→ WHAT YOU WILL DO
Your answer should show every line of the material below that includes "size".

# # # # # # #

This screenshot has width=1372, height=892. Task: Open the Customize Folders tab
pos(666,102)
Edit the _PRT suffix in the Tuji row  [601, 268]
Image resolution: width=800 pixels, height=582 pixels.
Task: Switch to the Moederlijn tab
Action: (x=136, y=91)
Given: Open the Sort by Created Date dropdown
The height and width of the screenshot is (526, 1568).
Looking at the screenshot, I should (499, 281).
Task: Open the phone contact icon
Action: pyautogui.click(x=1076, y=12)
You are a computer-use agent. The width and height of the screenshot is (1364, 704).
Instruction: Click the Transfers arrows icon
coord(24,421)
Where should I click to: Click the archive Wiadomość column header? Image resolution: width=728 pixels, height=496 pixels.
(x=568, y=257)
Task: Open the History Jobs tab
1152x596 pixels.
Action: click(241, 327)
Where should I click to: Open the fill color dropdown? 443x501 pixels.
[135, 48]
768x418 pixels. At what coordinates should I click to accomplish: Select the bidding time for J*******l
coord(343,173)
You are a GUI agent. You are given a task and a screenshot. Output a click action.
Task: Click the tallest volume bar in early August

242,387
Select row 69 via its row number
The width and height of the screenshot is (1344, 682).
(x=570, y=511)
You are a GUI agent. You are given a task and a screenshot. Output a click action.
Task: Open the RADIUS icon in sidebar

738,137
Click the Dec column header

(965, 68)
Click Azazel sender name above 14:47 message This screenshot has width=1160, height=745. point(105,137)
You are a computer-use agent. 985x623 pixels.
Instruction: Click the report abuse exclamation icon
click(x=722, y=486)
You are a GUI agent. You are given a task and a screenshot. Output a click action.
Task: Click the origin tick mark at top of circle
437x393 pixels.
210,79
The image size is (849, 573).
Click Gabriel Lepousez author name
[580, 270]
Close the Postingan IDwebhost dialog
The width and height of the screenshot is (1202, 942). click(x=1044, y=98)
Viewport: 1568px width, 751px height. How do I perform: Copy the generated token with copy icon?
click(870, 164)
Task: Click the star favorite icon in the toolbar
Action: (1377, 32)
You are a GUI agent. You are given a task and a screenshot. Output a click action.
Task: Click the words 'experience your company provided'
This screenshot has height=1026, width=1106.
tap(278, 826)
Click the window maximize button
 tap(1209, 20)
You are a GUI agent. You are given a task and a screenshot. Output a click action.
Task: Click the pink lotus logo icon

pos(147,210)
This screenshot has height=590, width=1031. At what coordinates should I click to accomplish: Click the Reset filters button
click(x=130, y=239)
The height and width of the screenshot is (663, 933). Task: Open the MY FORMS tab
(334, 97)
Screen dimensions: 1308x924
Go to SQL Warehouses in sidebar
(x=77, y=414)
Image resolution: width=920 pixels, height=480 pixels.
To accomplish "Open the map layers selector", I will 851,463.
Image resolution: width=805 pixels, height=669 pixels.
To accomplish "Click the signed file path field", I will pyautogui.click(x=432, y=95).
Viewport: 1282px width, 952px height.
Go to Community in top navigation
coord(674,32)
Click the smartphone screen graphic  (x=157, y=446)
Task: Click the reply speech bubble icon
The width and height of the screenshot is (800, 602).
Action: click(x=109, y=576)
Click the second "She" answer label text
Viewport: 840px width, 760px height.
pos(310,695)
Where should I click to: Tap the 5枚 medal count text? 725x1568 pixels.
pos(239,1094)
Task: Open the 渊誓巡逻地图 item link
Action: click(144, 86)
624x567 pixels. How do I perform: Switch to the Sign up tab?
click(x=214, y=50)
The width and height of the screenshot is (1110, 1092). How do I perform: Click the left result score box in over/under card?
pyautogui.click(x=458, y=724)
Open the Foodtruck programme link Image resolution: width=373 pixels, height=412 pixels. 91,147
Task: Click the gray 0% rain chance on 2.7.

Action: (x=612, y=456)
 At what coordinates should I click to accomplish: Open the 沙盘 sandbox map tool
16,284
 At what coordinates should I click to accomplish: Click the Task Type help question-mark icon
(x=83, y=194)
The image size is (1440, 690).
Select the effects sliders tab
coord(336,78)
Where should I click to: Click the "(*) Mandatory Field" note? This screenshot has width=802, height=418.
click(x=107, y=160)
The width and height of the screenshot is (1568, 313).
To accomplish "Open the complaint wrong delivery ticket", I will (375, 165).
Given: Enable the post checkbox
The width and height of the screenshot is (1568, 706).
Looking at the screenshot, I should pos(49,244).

# # # # # # #

→ SOLVED EXERCISE
The image size is (849, 573).
The image size is (1440, 690).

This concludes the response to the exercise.